Dans le domaine de l'emploi, l'irénisme est un chancre intellectuel qui empêche de comprendre les conflits qui se posent effectivement. La négation des clivages, des luttes de classe au sein d'un pseudo-sujet social nie les intérêts des dominés dans ce champ, elle réduit la représentation de la catégorie à celle de sa frange dominante dont les intérêts sont opposés à ceux de la frange dominée. L'irénisme permet d'évacuer les intérêts des dominés de l'espace de représentation sociale, ce qui est fort commode dans le cadre de la lingua servitutum officiorum, de la langue de l'emploi.
Les propriétaires lucratifs et les employés ont des intérêts irréductiblement opposés. La valeur ajoutée est distribuée soit aux salariés, soit aux actionnaires - si les seconds se l'accaparent les premiers en sont privés. Par ailleurs, le lucre qui régit le monde de l'emploi empêche la créativité des employés de s'exprimer.
L'irénisme va nier cette opposition dans le fantasme de l'entreprise.
Les patrons n'ont pas tous les mêmes intérêts. Les patrons-propriétaires ont intérêt à augmenter les marges et à diminuer les salaires mais les entrepreneurs passionnés par leur métier sont surtout préoccupés par la pérennisation de leur activité, par l'extension de leurs domaines d'activité - c'est-à-dire, entre autres choses, par la valorisation des qualifications de leurs employés.

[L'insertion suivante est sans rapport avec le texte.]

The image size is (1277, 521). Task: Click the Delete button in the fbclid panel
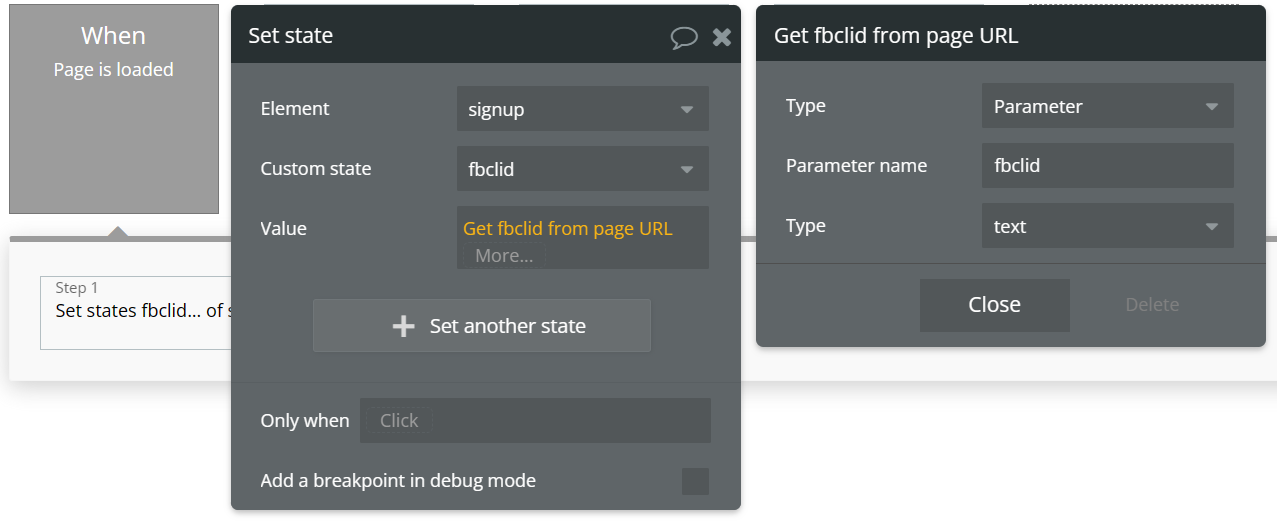1152,305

L'irénisme va rassembler ces deux conceptions opposées de l'entreprise dans la fiction du Medef ou de la FEB qui ne représentent que les propriétaires.
De même, les concepts corporatistes gomment les différences sociales, la divergence des intérêts entre les différentes composantes des professions. Les journalistes, par exemple, constituent un univers social profondément clivé. Quel point commun entre les pigistes payés au lance-pierre et les chiens de garde de l'ordre dominant?

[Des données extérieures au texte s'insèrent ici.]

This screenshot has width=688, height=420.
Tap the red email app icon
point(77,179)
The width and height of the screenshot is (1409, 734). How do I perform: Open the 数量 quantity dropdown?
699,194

Par contre, une vision iréniste, lisse de la profession permet de cacher les précaires derrière les stars, plus visibles, et, ce faisant, de masquer les intérêts sociaux, les intérêts de producteurs de la majorité des journalistes.
Les propriétaires constituent aussi un sujet fantasmatique étranger à la guerre entre le lien aux salaires des intérêts immobiliers et le lien aux dividendes des intérêts mobiliers.
Nier cette divergence entre propriétaires permet d'emmener les propriétaires immobilier hors du terrain du salaire - au risque d'y perdre leur culotte. Plus fondamentalement, l'irénisme de la propriété permet de confondre les intérêts ou les aspirations de la propriété d'usage et de la propriété lucrative (qu'elle soit mobilière ou immobilière). Cela gomme la spécificité, la légitimité de la propriété d'usage et, inversement, cela légitime la propriété lucrative et gomme le vol de propriété d'usage et de temps humain qu'elle implique.